Vu les autres pièces du dossier.
Vu le code de justice administrative.
La présidente du tribunal a désigné M. Dewailly, vice-président, pour statuer sur les demandes de référé.
Considérant ce qui suit :
1. M. B…, soutient être entré en France le 5 août 2023, pour y rejoindre sa mère qui bénéficie du statut de réfugiée politique depuis le 6 janvier 2016. Il poursuit des études en France au lycée des métiers de Combs-la-Ville et a besoin d’un titre de séjour pour trouver un stage en entreprise. Du fait qu’il a atteint sa majorité, il précise avoir sollicité un titre de séjour « de la même nature que celui de sa mère » et produit une demande de titre de séjour, datée 19 juin 2024 à laquelle le préfet n’aurait pas donné de suite.
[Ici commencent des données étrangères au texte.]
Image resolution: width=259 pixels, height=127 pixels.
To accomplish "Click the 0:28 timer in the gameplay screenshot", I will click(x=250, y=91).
Sur les conclusions présentées au titre de l’article L. 521-2 du code de justice administrative :
2. Aux termes de l’article L. 522-3 du code de justice administrative : « Lorsque la demande ne présente pas un caractère d’urgence ou lorsqu’il apparaît manifeste, au vu de la demande, que celle-ci ne relève pas de la compétence de la juridiction administrative, qu’elle est irrecevable ou qu’elle est mal fondée, le juge des référés peut la rejeter par une ordonnance motivée sans qu’il y ait lieu d’appliquer les deux premiers alinéas de l’article L. 522-1 ». Aux termes du premier alinéa de l’article R. 522-1 dudit code : « La requête visant au prononcé de mesures d’urgence doit (…) justifier de l’urgence de l’affaire ».
3. Si le requérant invoque certains faits, dont il soutient qu’ils portent atteinte à sa liberté d’aller et de venir et à sa vie privée et familiale, il ne produit à l’appui de la présente requête aucun élément précis et circonstancié permettant de les faire regarder comme établis ou de caractériser une urgence au sens des dispositions citées au point 2. A cet égard, la convention de formation produite ne fait référence qu’à un stage de huit semaines, débuté en janvier 2026, et devant se prolonger en mars 2026, sans qu’il soit fait état d’une quelconque exigence de régularité du séjour du requérant. Par ailleurs, s’il semble faire référence au dépôt d’une demande de titre de séjour, initiée par son avocat, rien ne permet d’établir la nature du titre sollicité, ou le caractère complet de cette demande pouvant justifier, le cas échéant, la délivrance d’une autorisation provisoire de séjour. En outre, s’il fait allusion à sa vie privée et familiale, les seules attaches dont il semble se prévaloir en France sont celles de sa mère, qu’il n’a rejoint qu’en août 2023 et avec laquelle l’intensité des liens n’est pas établie par les pièces produites au-delà d’une adresse commune, alors que le requérant semble avoir résidé jusqu’alors en République démocratique du Congo, qui lui a d’ailleurs délivré, en décembre 2025 une carte consulaire. Dans ces conditions, pour difficile que puisse être la situation évoquée par M. B…, il ne saurait être regardé, en l’état de la procédure et de l’instruction, comme justifiant d’une situation d’urgence au sens de l’article L. 521-2 du code de justice administrative. Il résulte de ce qui précède qu’il y a lieu de faire application des dispositions de l’article L. 522-3 du code de justice administrative et de rejeter la requête de M. B….
O R D O N N E :
Article 1er : La requête de M. B… est rejetée.
Article 2 : La présente ordonnance sera notifiée à M. A… B….
Fait à Melun le 5 mars 2026.
Le juge des référés,
Signé : S. DEWAILLY
La République mande et ordonne au préfet de Seine-et-Marne, en ce qui le concerne ou à tous commissaires de justice à ce requis en ce qui concerne les voies de droit commun contre les parties privées de pourvoir à l’exécution de la présente décision.